> To do: After finding the line with "The height and width of the screenshot is (787, 800)." in the data below, set down exactly each line through the one with "Screen dimensions: 1218x616", inclusive, and stop there.

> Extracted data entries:
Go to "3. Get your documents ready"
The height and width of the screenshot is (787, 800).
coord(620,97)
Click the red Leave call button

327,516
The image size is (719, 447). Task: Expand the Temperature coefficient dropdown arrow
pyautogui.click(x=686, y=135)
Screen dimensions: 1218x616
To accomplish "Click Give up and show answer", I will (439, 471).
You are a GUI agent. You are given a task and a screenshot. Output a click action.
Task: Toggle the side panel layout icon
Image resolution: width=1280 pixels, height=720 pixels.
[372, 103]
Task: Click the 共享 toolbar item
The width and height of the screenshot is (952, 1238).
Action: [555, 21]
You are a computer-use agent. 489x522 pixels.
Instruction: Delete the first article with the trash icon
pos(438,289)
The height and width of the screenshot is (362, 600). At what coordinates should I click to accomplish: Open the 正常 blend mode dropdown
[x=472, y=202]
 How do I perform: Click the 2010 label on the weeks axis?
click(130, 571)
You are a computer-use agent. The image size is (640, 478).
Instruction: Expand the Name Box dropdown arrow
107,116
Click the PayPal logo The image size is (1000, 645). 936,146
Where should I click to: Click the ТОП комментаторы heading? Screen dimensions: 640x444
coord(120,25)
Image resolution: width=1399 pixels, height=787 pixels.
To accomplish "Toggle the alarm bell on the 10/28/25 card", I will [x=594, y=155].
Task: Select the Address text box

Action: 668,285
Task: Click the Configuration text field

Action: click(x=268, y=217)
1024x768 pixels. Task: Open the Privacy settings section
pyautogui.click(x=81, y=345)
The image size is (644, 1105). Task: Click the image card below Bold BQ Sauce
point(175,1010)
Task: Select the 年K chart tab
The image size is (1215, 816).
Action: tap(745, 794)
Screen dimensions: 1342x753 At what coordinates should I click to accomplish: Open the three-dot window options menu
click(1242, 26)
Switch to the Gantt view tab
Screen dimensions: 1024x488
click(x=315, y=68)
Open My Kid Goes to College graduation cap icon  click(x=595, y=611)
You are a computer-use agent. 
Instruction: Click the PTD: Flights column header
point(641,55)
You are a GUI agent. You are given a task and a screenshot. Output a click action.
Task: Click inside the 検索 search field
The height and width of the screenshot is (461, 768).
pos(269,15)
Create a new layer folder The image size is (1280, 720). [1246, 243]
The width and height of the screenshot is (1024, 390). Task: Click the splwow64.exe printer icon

> Answer to this problem:
The height and width of the screenshot is (787, 800).
coord(620,97)
Click the red Leave call button

327,516
The image size is (719, 447). Task: Expand the Temperature coefficient dropdown arrow
pyautogui.click(x=686, y=135)
Screen dimensions: 1218x616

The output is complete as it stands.